He bellowed furiously and Sakura dangled from his arm for a moment before his fist collided with her ribs. The air rushed from her lungs and her teeth released his arm, but instead of falling, she dug her fingernails into his skin and raked them down his arm as her tiny feet kicked at his legs. He cursed and bellowed again, his blue eyes raging, and slammed her head-first into the alley wall.

(X) (X) (X) (X)

Sakura still had a scar near her hairline from that collision.

"Sakura!" Naruto's booming voice broke through her thoughts as he jumped from his spot next to Sasuke to crouch near Sakura. His look of concern made it hard for Sakura to breathe. "Are you okay? You sounded like you got hurt!"

Sakura hadn't met Naruto until a couple of years after the attack, but it was unmistakable to her now: her loathing of him had very little to do with _him_ and almost everything to do with the blue-eyed blond who had attacked her.

And that wasn't fair at all!

_Praise the gods!_ Inner threw her hands up dramatically. _I've only been trying to get you to realize this for six years!_

Sakura had never really seen _Naruto_ in any of their interactions, only the teen from the alley. Everything Naruto did was painted with the fear that his features triggered, and the fury that the fear triggered. The two were nearly-always a package deal with Sakura–fear and anger, anger and fear; she couldn't remember ever feeling one without the other.

As Sakura took several seconds to stare at Naruto and to think about their interactions over the years, she realized that Naruto had never, ever retaliated against her violence.
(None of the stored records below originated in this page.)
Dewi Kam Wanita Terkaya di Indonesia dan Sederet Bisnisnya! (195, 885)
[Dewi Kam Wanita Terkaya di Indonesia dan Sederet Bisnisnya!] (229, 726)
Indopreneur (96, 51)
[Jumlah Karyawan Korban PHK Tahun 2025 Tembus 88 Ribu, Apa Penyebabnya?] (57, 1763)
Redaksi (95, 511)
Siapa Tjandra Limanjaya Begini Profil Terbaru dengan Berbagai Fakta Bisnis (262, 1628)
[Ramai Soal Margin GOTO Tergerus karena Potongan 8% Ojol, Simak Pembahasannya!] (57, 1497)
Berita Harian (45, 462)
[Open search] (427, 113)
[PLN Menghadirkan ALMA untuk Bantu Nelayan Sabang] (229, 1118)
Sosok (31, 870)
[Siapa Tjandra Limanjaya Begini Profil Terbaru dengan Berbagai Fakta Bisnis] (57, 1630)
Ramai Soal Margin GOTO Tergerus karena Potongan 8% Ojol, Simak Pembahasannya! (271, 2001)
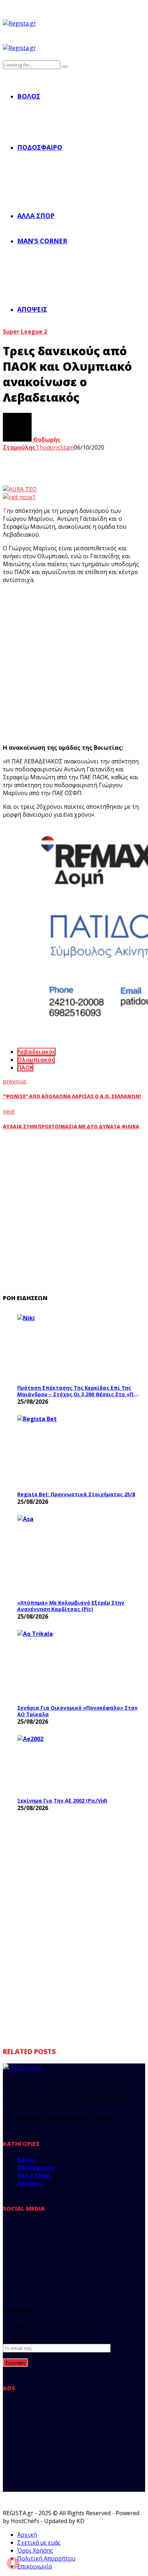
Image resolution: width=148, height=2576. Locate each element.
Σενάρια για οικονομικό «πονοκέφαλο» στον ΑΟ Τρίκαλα (77, 1711)
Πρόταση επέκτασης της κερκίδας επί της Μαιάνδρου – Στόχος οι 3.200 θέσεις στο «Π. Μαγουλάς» (76, 1391)
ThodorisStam (55, 447)
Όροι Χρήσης (35, 2550)
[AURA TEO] (20, 489)
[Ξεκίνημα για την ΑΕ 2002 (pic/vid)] (71, 1764)
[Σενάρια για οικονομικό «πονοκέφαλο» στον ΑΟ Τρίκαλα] (71, 1665)
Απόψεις (32, 309)
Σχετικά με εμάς (39, 2542)
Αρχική (27, 2535)
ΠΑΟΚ (25, 1068)
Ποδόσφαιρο (39, 147)
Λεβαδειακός (36, 1052)
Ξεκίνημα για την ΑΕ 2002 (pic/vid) (62, 1800)
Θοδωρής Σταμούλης (31, 443)
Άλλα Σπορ (36, 215)
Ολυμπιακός (36, 1060)
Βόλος (28, 96)
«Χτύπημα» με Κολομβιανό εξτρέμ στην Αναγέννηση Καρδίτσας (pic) (70, 1605)
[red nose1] (19, 497)
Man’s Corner (42, 240)
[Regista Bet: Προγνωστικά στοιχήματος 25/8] (71, 1451)
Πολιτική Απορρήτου (46, 2558)
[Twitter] (5, 2241)
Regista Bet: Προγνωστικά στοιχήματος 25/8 (76, 1494)
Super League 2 (25, 331)
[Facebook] (5, 2224)
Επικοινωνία (34, 2566)
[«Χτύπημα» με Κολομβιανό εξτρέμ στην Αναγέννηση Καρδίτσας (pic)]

He never hurt her, was never mean to her. He was annoying, yes, but so was every other person on the planet.

It was as if a filter had been lifted from her eyes and she could see Naruto in a whole new light. The last six-years-worth of memories that had been colored by her experience in that alley were now clear and focused and not at all the threatening displays of machismo that she had always thought they were. They were just Naruto trying to be her friend, trying to impress her, trying to help her.

Trying to be seen.

Sakura reached out for Naruto, making to pull him in for a hug. She was already on the verge of crying but when she saw how Naruto flinched in anticipation of her hurting him, yet didn't make a move to defend himself or run away, she burst into tears.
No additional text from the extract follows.